Review: "Uri Caine Meets Mahler"

Uri Caine Meets Mahler
(Town Hall, Birmingham , February 5th 2011, Photos from the rehearsal by
Russ Escritt)

Uri Caine's re-imaginings of Mahler can spark violently contradictory reactions in people. I could sense, for example, that two other listeners and I, sitting just a few feet apart from one another in Birmingham Town Hall last night, were in very different worlds.

Behind me, one listener was finding the grooves irresistible. But unfortunately for me he had chosen one of the hind legs of my chair as his bass drum pedal. Meanwhile, the person next to me, having sat immobile and impassive throughout most of both halves, suddenly made a grimace of pain at a particularly loud moment, raised both his hands to his ears, grabbed his overcoat, waited till the piece was over, and scarpered for the exit.

And then there was me. These reactions around me made me try to list what it is about Caine's Mahler that draws me into it so much. I know it well from records, where it can capture a particular mood. But in concert I found it had me completely hooked in at least five ways:

-The emotions are engaged by moments of intense beauty, such as the Adagietto from Symphony No 5, in which Uri Caine's long and beautifully phrased Jarrett-ish piano, Chris Batchelor's ability to grow within a phrase, Jozefina Vergara 's stylish violin-playung and Steve Watts' perfectly weighted enunciation of every first beat were just spell-binding.

-But Caine also encourages, demands detachment and irony. Somehow his Mahler in performance becomes more than just a commentary on Mahler's original, it is its own open-ended critique on cultural traditions, on religious associations in music, on performing traditions....

-It can at the same time be intensely serious and absurdly, self-mockingly funny. Rabbi Gershon Silins brought his dignity to the Hebrew incantations all the way from Toronto. But DJ Olive was often there to provide a subversive commentary.

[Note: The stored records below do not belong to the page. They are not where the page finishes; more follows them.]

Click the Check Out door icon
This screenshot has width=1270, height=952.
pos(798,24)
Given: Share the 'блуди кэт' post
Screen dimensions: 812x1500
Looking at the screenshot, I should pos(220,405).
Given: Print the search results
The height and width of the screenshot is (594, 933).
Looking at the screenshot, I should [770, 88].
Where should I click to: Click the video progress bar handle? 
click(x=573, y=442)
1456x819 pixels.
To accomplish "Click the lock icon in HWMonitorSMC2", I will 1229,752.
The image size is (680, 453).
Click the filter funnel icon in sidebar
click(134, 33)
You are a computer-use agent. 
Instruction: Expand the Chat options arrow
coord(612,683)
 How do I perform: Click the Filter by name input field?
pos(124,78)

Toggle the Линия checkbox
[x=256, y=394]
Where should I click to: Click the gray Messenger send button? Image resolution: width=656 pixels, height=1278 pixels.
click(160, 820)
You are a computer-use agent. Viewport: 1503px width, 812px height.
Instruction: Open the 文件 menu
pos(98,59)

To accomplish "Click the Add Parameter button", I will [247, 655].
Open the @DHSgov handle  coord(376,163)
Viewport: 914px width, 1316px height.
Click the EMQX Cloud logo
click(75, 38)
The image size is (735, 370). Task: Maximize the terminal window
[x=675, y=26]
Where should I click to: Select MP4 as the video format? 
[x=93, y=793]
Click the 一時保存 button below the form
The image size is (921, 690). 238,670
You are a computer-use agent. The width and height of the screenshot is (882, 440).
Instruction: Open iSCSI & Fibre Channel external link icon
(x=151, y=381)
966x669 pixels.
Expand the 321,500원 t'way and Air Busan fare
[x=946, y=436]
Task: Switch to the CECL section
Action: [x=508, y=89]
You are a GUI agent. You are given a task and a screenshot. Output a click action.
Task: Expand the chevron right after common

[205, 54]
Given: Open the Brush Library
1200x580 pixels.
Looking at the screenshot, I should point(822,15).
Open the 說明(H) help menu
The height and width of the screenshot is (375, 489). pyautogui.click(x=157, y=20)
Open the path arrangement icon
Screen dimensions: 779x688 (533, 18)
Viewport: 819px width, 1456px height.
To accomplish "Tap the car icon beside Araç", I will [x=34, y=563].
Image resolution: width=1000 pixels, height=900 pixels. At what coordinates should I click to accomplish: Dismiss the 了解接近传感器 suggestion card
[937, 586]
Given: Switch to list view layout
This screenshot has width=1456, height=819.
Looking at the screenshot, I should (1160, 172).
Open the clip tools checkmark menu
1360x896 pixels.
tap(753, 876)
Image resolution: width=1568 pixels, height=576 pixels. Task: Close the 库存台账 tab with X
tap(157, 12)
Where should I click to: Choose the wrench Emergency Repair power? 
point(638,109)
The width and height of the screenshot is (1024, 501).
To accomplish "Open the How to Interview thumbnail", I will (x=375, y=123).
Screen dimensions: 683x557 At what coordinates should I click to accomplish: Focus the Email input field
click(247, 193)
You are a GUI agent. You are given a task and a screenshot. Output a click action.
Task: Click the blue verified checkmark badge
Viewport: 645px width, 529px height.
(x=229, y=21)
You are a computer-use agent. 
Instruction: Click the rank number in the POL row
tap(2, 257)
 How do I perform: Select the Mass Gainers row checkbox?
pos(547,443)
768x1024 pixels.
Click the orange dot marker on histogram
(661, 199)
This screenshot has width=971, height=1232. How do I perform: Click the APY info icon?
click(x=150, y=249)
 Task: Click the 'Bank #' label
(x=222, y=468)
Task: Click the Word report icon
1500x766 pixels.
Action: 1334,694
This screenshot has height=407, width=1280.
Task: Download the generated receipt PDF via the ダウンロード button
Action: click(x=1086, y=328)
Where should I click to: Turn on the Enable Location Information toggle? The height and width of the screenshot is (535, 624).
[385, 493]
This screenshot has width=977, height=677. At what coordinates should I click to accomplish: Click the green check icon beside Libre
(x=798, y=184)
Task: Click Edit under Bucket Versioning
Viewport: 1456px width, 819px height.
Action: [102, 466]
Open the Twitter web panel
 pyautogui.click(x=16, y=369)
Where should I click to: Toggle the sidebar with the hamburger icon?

-The rhythmic senses get going too. At the tempo Caine takes it, and with Jim Black's propulsion, the beat, the groove, the sheer physicality of the headlong rush into the "Ging Heut' Morgen" section of the first movement of Mahler 1 are hard to describe. They have to be experienced.

-What Caine does with the music keeps the listener's brain constantly alert. What Mahler did in his symphonies was suddenly, impetuously to grab hold of a new idea. Caine extends that method, but his frame of reference is broader. With the tonal palette Caine has he can both out-angry and out-sugar Mahler: no mean feat. I found my mind frequently going into overdrive thinking about one pattern, or a new electronic sound from DJ Olive, to realise that the music had already moved on.

These were just some of my mental meanderings (I will spare LondonJazz readers an obscure reverie about Mahler's friend Bruno Walter who performed in Birmingham Town Hall in 1933). The gig had other strong associations for other people. Uri Caine dedicated it to the memory of Tony Levin, whose loss from among us is felt everywhere, but particularly in Birmingham, where his contribution to the scene has been unequalled. Tony Dudley-Evans (kudos to him) has a personal association with the project. It was the first ticketed gig promoted by Birmingham Jazz at the then-new CBSO Centre in 1997.

Wherever the mind may wander, what a privilege the experience of live music like this is.



Uri Caine Meets Mahler was co-produced by Birmingham Jazz and Birmingham Town Hall Symphony Hall.